Elle n'avait qu'une merde à touche qui lui servait de téléphone. Franchement c'était la galère dans ma tête. Au contraire de toute attente joyeuse, je n'ai exprimé qu'un sentiment de morosité, à apprendre mon départ surprise.
- Comment ferons-nous pour se communiquer ? Je me décide enfin de rompre ce lourd silence.
- Ton téléphone risque d'être insuffisant au lieu du crédit pour me joindre à l'autre bout du monde.

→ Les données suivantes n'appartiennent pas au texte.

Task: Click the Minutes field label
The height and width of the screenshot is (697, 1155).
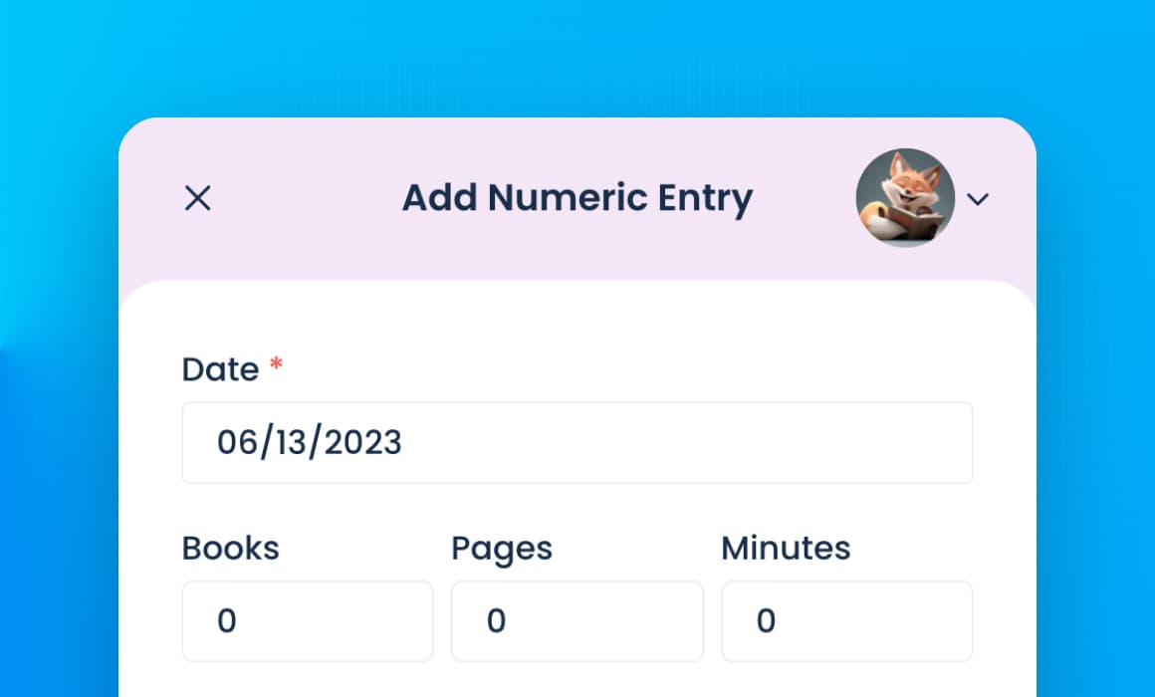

Elle semblait être amuser par ce que je venais de dire. Ne pouvant s'empêcher, elle se mit à rigoler à vive éclat, comme si c'était la première blague qu'elle venait à écouter. Cette femme vêtu d'une robe en pagne à la peau marron clair aux cheveux noirs tirés en queue de cheval et soigneusement maquillée avec des ballerines qui ornaient ses pieds attira l'attention de tout le monde en rigolant un peu trop fort comme un porc.
- Je sais à quelle heure ton avion atterrira. Alors tache de m'appeler dès que possible. Dans le cas contraire, j'appellerais le campus. Dit-elle les yeux rouges à force d'avoir rigoler.
En terminant sa phrase, l'annonce venait de tomber, me signalant de quitter cette salle d'attente afin de me rendre je ne sais où... Si ce n'était pas là où la majorité des gens allaient. Dans une autre salle où seuls les passagers avaient accès. Je me lève et en me retournant, elle me saisit d'aussitôt par le bras. Les larmes ruisselaient sur ses joues et grande fut ma surprise.
Mais pourquoi pleure t-elle ? Que fera-t-elle en restant ici ?
- Je t'aime... Mon fils. Au milieu de quelques sanglots, elle articula ces mots ayant un goût étrange en moi avec peine.
Je ne savais quoi répondre alors je déglutit en lui adressant mon plus beau sourire et me retourna, bien décidé à aller vers l'avant, à laisser ma mère et tout... À laisser ma zone de confort. Je n'osais me retourner une dernière fois, car je risquerais de ne plus monter dans cet avion.